__SELECTED EXTRACT__.
Each graphed observation is plotted as a polyline, a series of connected 
line segments.

Parallel coordinates are a useful charting technique you'll want to add the 
exploring section of your course map. They are a higher dimensionality 
visualization technique because they allow you to easily view observations 
with more than three dimensions simply by tacking on additional parallel 
coordinates. However at some point, it becomes hard to comprehend the chart 
anymore due to the sheer number of axes and also potentially due to the 
number of observations. If you data has more than 10 features, parallel 
coordinates might not do it for you.

Parallel coordinates are useful because polylines belonging to similar 
records tend to cluster together. To graph them with Pandas and MatPlotLib, 
you have to specify a feature to group by (it can be non-numeric). This 
results in each distinct value of that feature being assigned a unique color 
when charted. Here's an example of parallel coordinates using SciKit-Learn's 
Iris dataset.

Pandas' parallel coordinates interface is extremely easy to use, but use it 
with care. It only supports a single scale for all your axes. If you have 
some features that are on a small scale and others on a large scale, you'll 
have to deal with a compressed plot. For now, your only three options are to:

<1>Normalize your features before charting them
<2>Change the scale to a log scale
<3>Or create separate, multiple parallel coordinate charts. Each one only 
plotting features with similar domains scales plotted
"""""""""""""""""""""""""""""""""""""""""""""""""""""""""""""""""""""""""""
from sklearn.datasets import load_iris
from pandas.tools.plotting import parallel_coordinates

#Load up SKLearn's Iris Dataset into a Pandas Dataframe
data = load_iris()
dfiris = pd.DataFrame(data.data, columns = data.feature_names) 

dfiris["target_names"] = [data.target_names[i] for i in data.target]

#Parallel Coordinates Start Here:
fig7 = plt.figure(7)
parallel_coordinates(dfiris, "target_names")
plt.show()
#To be honest, I am not quite sure about the usage of this parallel 
#coordinates. But we shall keep a record in case of future application.

#Citation from the content of this course webpage. You can go to the original
#webpage for more details.
"""https://goo.gl/PJMqfD"""
"""""""""""""""""""""""""""""""""""""""""""""""""""""""""""""""""""""""""""

__DATASET ENTRIES__.
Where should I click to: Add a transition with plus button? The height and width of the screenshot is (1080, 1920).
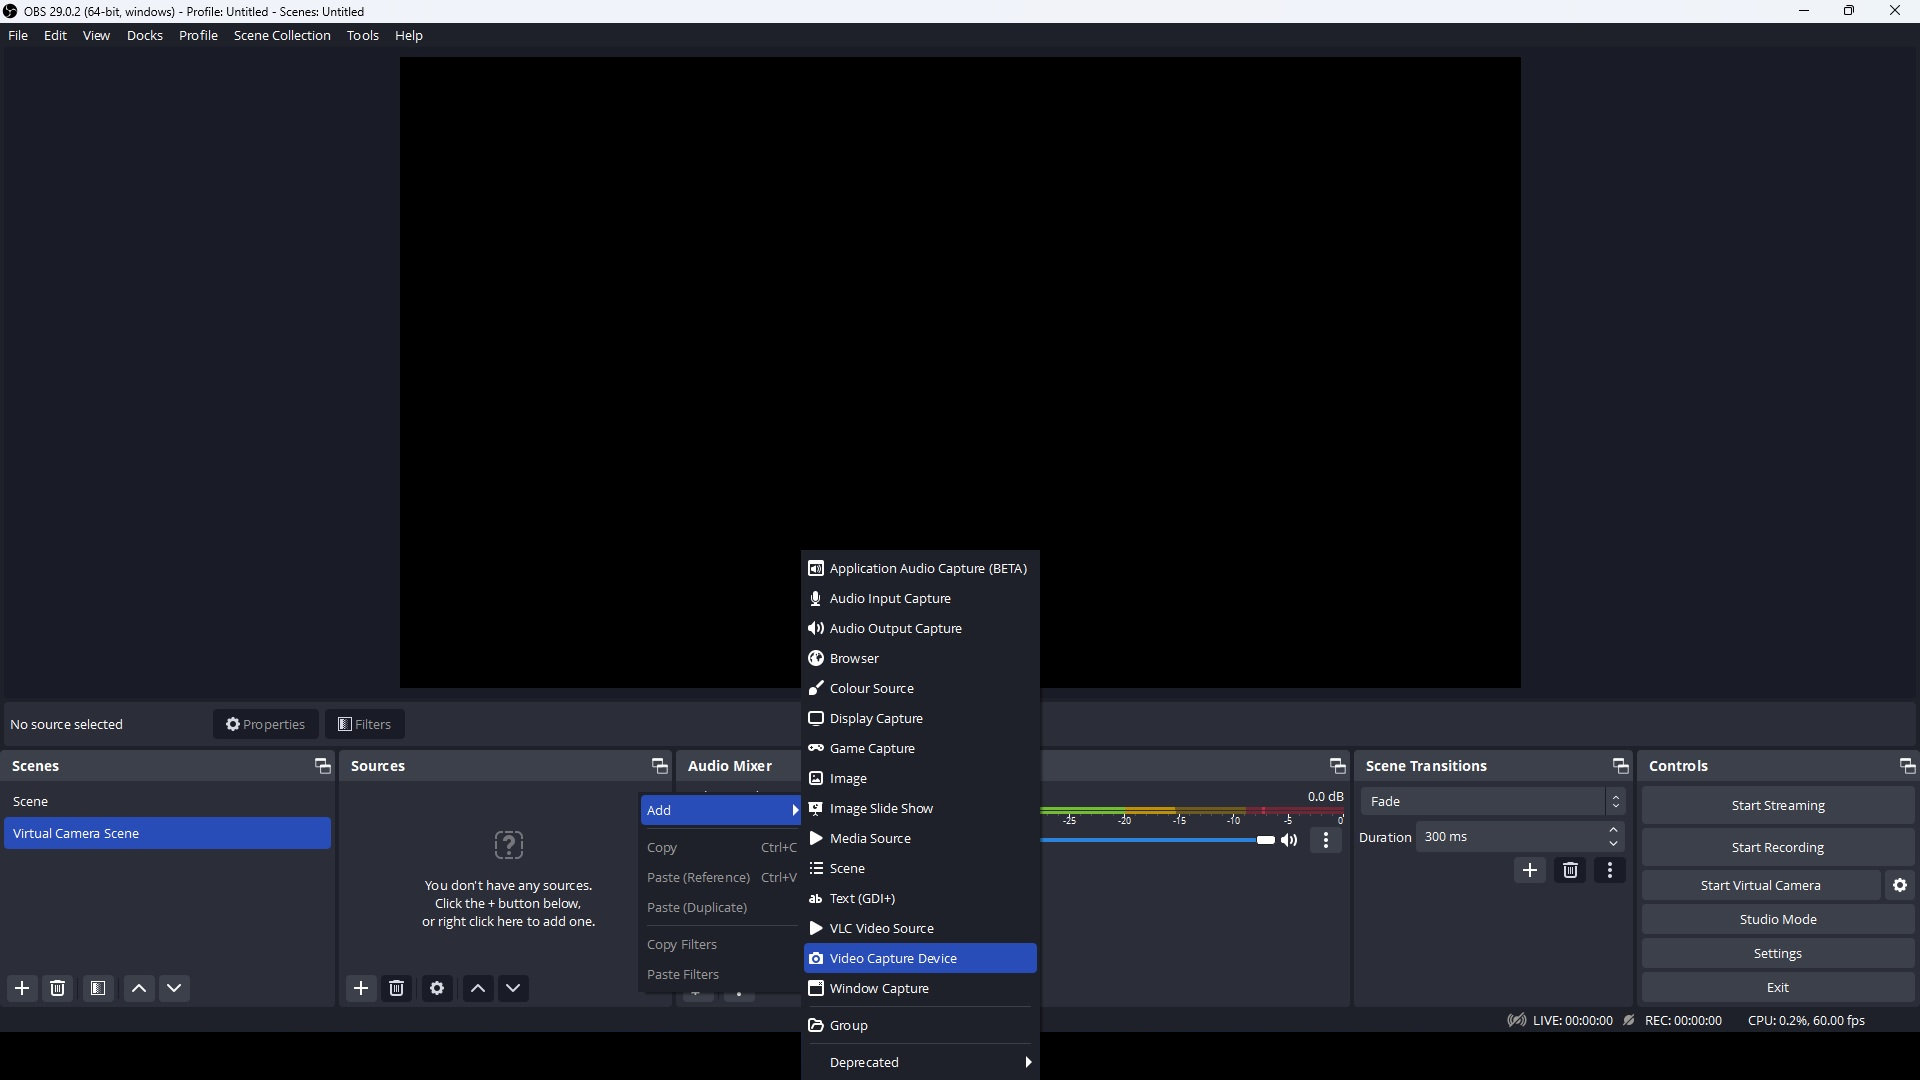1530,870
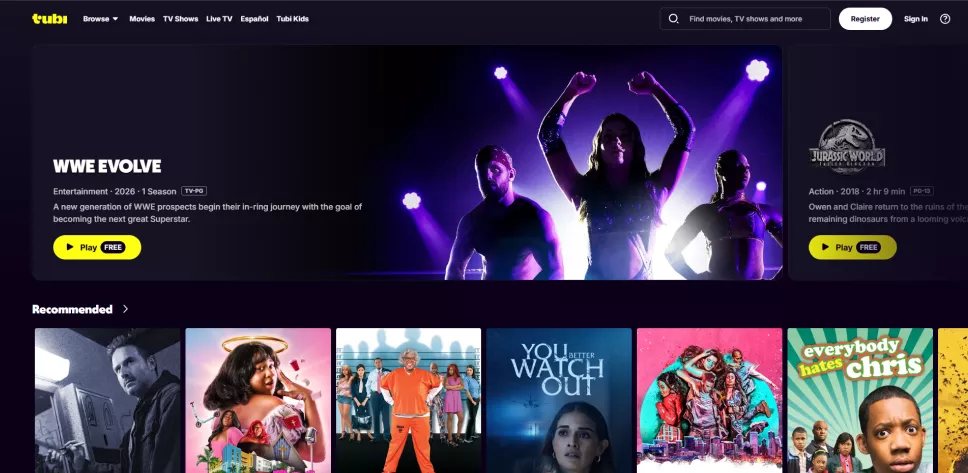Open the help question mark icon
The image size is (968, 473).
tap(945, 19)
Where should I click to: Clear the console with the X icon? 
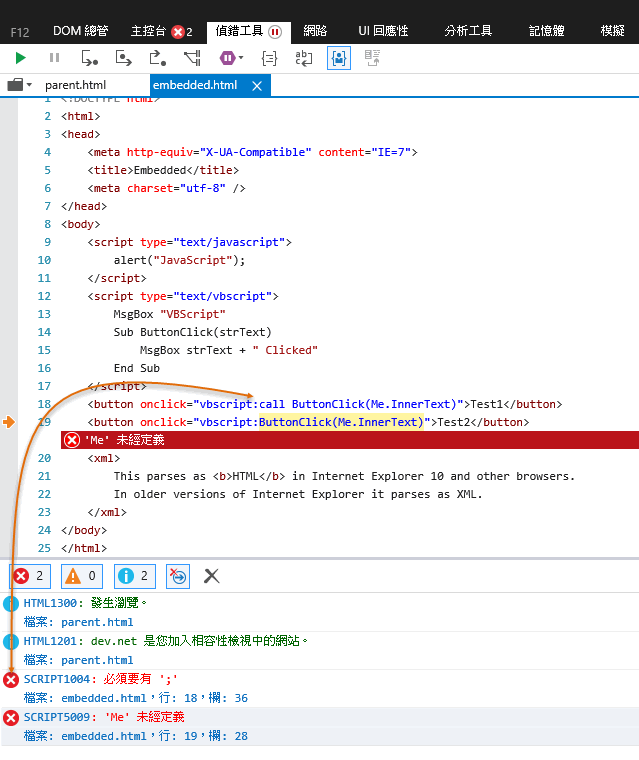(x=212, y=575)
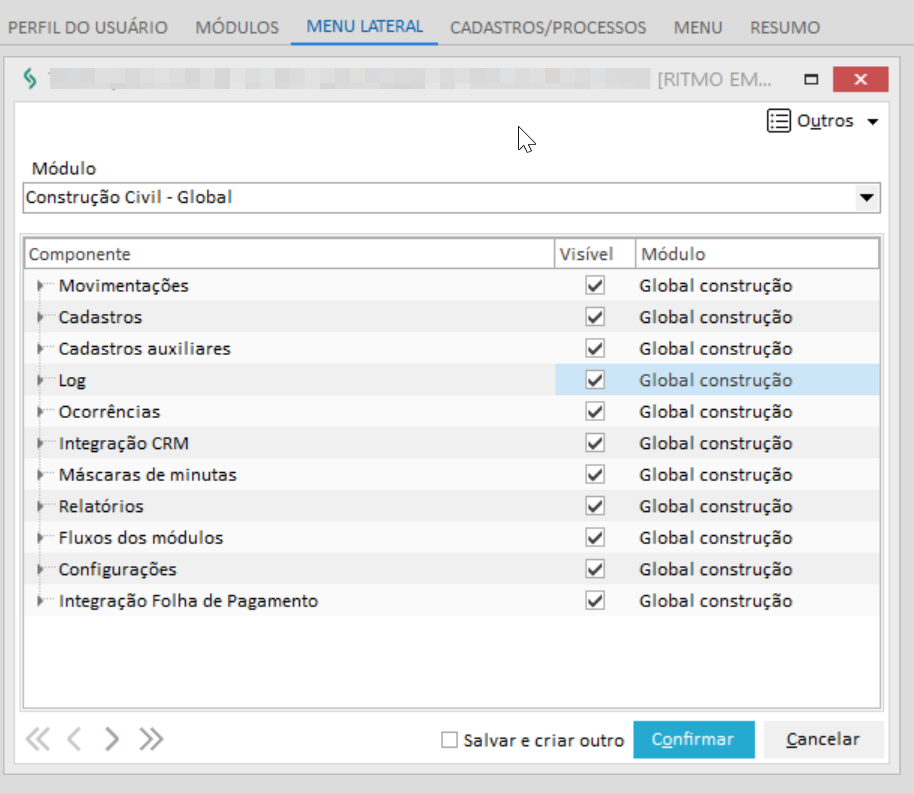The width and height of the screenshot is (914, 794).
Task: Uncheck Visível for Movimentações
Action: tap(596, 286)
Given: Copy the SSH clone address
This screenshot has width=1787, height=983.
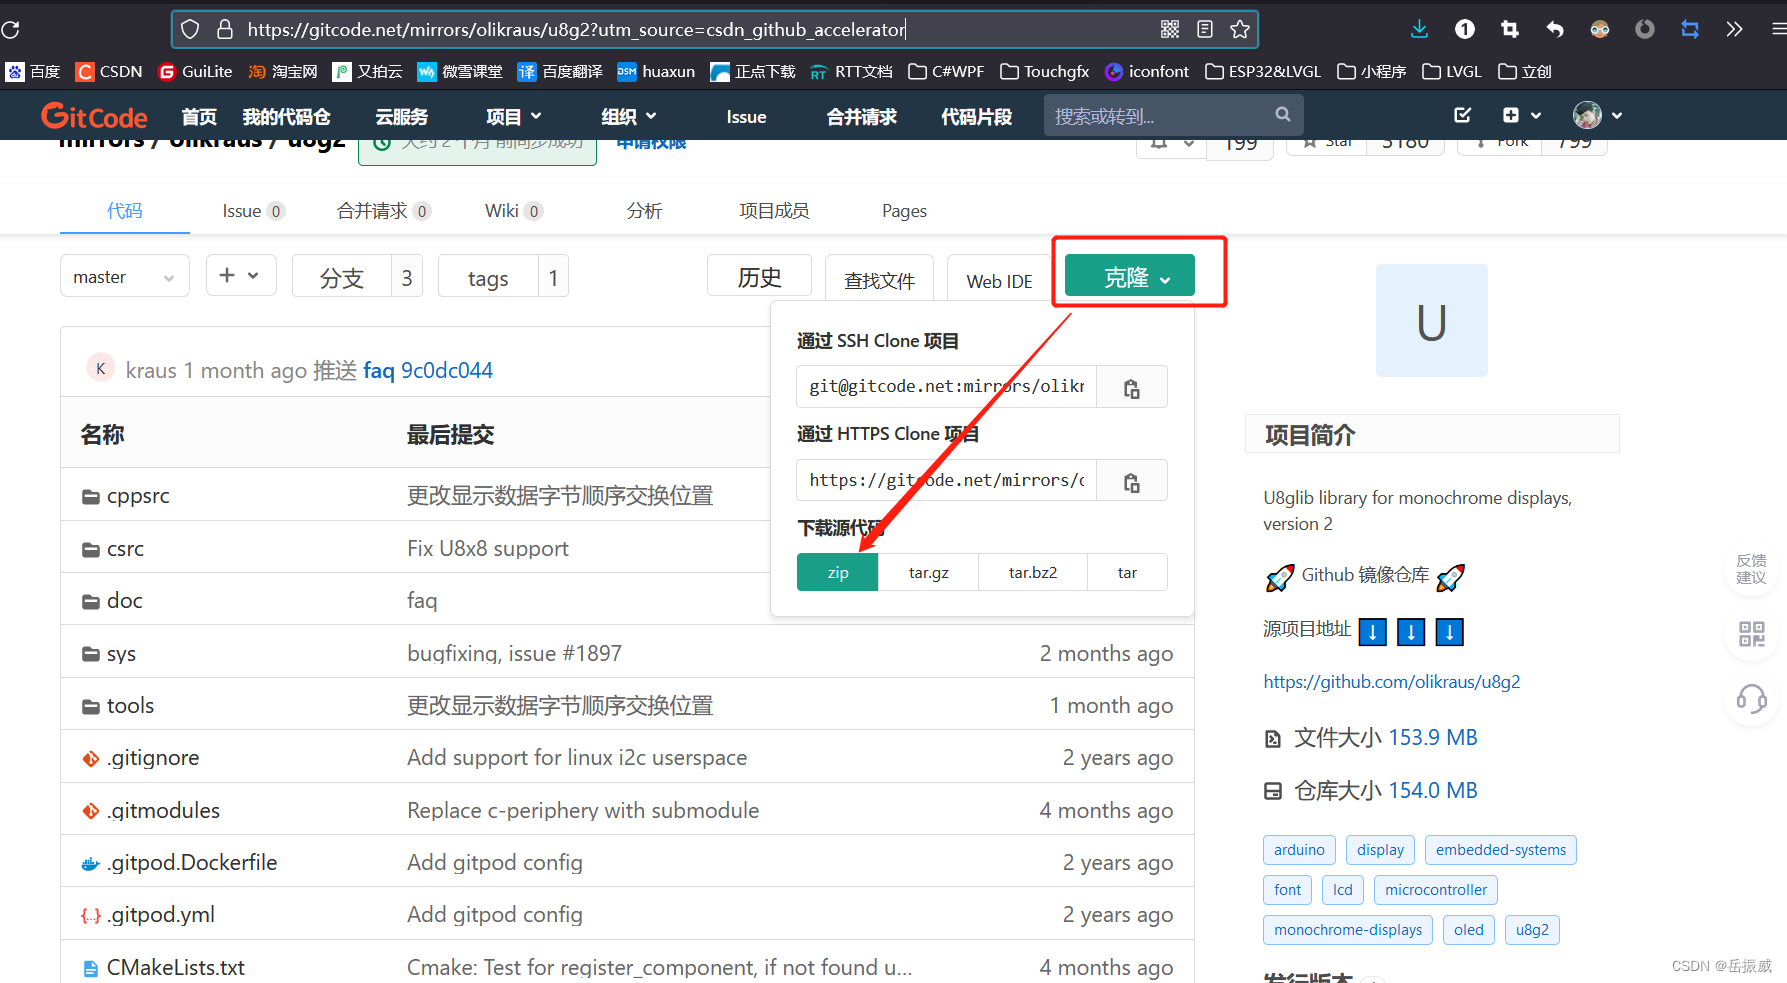Looking at the screenshot, I should 1131,387.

__DIRECTIVES__.
**a.** Update the passage on parallel coordinates, starting with "#Parallel Coordinates Start" and going on through "of future application.", so that "fig7" becomes "fig_iris".
**b.** Go on with the passage on parallel coordinates from the point where it stops.

__ANSWERS FOR THE EXERCISE__.
**a.**
#Parallel Coordinates Start Here:
fig_iris = plt.figure(7)
parallel_coordinates(dfiris, "target_names")
plt.show()
#To be honest, I am not quite sure about the usage of this parallel 
#coordinates. But we shall keep a record in case of future application.

**b.**
                               ANDREW'S CURVE

An Andrews plot, also known as Andrews curve, helps you visualize higher 
dimensionality, multivariate data by plotting each of your dataset's 
observations as a curve. The feature values of the observation act as the 
coefficients of the curve, so observations with similar characteristics tend 
to group closer to each other. Due to this, Andrews curves have some use in 
outlier detection.

Just as with Parallel Coordinates, every plotted feature must be numeric 
since the curve equation is essentially the product of the observation's 
features vector (transposed) and the vector: (1/sqrt(2), sin(t), cos(t), 
sin(2t), cos(2t), sin(3t), cos(3t), ...) to create a Fourier series.

The Pandas implementation requires you once again specify a GroupBy feature, 
which is then used to color code the curves as well as produce as chart 
legend.
"""""""""""""""""""""""""""""""""""""""""""""""""""""""""""""""""""""""""""
from pandas.tools.plotting import andrews_curves
#Andrews Curves Start Here:
fig8 = plt.figure(8)
andrews_curves(dfiris, "target_names")
plt.show()
#To be honest again, I am not quite sure about the usage of this Andrew's 
#curves, neither. But we can shall a record in case of future application.

#Citation from the content of this course webpage. You can go to the original
#webpage for more details.
"""https://goo.gl/Pei3Bf"""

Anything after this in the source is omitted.